• _What is needed_
Using the entries below, copy out all lines where "ПОДОФИЦЕР" is found.

·····

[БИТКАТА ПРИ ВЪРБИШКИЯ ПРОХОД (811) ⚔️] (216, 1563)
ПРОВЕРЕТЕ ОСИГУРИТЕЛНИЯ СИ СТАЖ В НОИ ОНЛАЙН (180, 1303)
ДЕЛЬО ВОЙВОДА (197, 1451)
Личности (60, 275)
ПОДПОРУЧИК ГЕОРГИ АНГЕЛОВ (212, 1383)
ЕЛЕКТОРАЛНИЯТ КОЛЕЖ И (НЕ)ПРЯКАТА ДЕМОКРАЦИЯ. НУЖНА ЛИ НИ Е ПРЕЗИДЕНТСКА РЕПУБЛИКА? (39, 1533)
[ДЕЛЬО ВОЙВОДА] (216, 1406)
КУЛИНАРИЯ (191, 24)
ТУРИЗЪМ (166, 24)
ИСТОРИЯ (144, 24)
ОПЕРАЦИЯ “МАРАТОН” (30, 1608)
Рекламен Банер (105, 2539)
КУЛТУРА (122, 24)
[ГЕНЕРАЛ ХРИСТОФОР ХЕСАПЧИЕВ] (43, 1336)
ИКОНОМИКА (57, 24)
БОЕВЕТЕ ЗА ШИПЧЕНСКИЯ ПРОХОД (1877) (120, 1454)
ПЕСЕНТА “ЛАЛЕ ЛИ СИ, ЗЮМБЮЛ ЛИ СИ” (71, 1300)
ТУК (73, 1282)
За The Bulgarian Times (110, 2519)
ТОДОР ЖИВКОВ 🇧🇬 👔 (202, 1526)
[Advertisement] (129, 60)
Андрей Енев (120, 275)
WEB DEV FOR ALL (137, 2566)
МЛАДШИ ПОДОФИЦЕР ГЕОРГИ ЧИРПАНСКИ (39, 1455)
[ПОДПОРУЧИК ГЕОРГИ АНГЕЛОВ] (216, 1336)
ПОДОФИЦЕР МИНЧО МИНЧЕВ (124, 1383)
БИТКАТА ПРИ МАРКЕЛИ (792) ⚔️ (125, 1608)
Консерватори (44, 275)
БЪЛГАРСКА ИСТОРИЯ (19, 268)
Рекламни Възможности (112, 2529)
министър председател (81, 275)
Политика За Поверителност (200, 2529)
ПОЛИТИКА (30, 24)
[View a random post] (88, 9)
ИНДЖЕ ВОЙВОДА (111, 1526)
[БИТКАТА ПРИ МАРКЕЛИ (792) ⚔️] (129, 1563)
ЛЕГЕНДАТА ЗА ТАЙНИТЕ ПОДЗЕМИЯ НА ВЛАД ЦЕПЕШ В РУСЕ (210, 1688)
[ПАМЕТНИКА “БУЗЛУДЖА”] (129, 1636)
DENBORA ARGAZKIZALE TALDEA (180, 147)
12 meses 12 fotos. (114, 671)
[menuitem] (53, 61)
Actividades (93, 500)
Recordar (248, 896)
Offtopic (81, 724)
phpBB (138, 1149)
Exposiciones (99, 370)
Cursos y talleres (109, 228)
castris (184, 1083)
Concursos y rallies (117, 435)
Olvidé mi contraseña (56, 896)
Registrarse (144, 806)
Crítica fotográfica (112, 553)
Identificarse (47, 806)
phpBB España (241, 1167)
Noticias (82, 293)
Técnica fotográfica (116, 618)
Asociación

·····

• _Output of the exercise_
МЛАДШИ ПОДОФИЦЕР ГЕОРГИ ЧИРПАНСКИ (39, 1455)
ПОДОФИЦЕР МИНЧО МИНЧЕВ (124, 1383)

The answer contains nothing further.